The panellists delved deeper into some of the main challenges in implementing such a policy. At the scale envisioned, the challenges relate to pricing, effective health care networks, value delivery, fraud detection, risk management, and sustainability over the long run.
While pricing, enrolment, and processing of claims were important, the underlying health care network and workforce in the country requires large-scale reform and improvements, the panellists opined. But leaders of the insurance industry remain optimistic.
G Srinivasan, CMD of New India Assurance, believes that the scheme will eventually bring in the infrastructure. “As money comes in through insurance claims, hospitals and the wider network will come up in smaller areas,” he said.
“The second challenge of abuses that tend to happen in these mass schemes is something that insurers will ensure is controlled,” he said.
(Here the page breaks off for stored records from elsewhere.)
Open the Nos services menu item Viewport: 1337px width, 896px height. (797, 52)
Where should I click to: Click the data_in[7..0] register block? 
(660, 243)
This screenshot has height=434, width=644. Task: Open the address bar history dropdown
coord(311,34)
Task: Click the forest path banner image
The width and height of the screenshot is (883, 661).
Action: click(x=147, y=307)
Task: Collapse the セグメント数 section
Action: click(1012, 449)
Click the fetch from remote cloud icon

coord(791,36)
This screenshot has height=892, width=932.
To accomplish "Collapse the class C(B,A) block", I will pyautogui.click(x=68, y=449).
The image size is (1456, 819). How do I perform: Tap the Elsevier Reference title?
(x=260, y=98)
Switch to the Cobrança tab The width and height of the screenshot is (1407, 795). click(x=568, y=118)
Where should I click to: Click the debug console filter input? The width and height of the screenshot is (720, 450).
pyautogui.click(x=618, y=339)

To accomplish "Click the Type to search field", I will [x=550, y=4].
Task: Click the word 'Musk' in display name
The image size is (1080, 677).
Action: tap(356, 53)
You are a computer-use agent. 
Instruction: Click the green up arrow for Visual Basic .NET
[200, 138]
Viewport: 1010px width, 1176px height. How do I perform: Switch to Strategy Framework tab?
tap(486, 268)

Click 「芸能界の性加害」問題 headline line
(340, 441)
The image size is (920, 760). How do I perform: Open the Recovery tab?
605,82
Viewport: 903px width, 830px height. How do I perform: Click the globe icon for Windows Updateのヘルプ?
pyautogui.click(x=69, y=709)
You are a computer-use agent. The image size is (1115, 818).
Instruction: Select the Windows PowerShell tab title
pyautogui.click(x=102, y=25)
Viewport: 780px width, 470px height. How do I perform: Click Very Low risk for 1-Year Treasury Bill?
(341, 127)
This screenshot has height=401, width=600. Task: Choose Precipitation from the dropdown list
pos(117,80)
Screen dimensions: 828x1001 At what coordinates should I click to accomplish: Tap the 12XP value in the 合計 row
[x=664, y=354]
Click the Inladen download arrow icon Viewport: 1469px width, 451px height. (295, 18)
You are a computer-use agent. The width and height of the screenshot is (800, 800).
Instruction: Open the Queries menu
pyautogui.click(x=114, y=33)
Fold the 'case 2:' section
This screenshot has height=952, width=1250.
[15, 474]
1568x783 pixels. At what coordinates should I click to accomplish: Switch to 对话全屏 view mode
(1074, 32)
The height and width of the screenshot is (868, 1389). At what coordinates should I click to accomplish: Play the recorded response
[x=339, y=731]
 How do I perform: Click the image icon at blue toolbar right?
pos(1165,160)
There should be a good technology platform, and that there must be adequate controls on the quality of health care, he added.
“When we look at the incidence rates, the average claims sizes and so on, what was earlier estimated to be a Rs 750 to Rs 800 per family annual premium, is now settled at Rs 300-Rs 350 premium. That’s the beauty of the law of large numbers working in your favour,” said Anuj Gulati, CEO and MD of Religare Health Insurance.
Going forward, the capital allocation needed could be much higher for the scheme than envisaged, said Sanjay Kedia, country head and CEO at Marsh India Insurance Brokers.
has created a tax arbitrage between unit linked insurance policies (ULIP) and mutual funds as mutual fund investors have to pay 10 per cent tax on long-term capital gains, whereas ULIP investors do not.
“I think the nature of products - ULIPs and mutual funds – is very different. Hence, tax arbitrage is unlikely to lead to a shift in investors. You can compare a traditional endowment funds and ULIP, but you cannot compare ULIPs with funds as ULIPs give you a good return and an insurance cover which is a part of the product,” said Arijit Basu, MD and CEO of SBI Life Insurance.
Insurance CEOs also felt that mis-selling in the industry had come down drastically.
“The data is clear that insurance companies have done a solid job to curb mis-selling. Insurance companies recognise mis-selling is bad for business. And the best way of curbing mis-selling is to keep the product simple,” said Amitabh Chaudhry, MD and CEO of HDFC Standard Life Insurance.
According to the panellists, there is room for everyone to grow in this market, even when foreign competition is increasing presence in the country.
Insurance companies are also increasingly taking help of reinsurers to spread their risks.
“We have faced natural calamities, we faced thousands of crores of loss, but through reinsurance we have been able to address these issues. We have a long history and we know how to insulate ourselves from concentration risk. We spread our risk, that’s the beauty of insurance,” said Srinivasan.
The panellists also said the younger population was driving the growth in insurance sector because of its higher awareness level. Online sales are also increasing.
With six insurance companies getting listed on the bourses in the past year and a half, CEOs felt that there was a greater need to educate investors and analysts on the nature of their business and how to value it.
“As more and more of us get listed, there is a huge job for us to educate the retail investors,” said Chaudhary.
Vaidyan said it was a challenge in educating analysts about the nature of the business because reinsurance is a B2B business.
Public sector insurers also highlighted that there was a perception difference between them and the private sector players.
Srinivasan said there was an anti-public sector bias in the market. “It is wrong to paint all public sector companies with the same brush,” he said, adding in insurance, government interference was much lesser than in banking.
Basu felt that the market is ownership agnostic. “Corporate governance or the manner in which companies are run, is very important. So the market is not looking only at ownership, it is only one of the factors,” he said.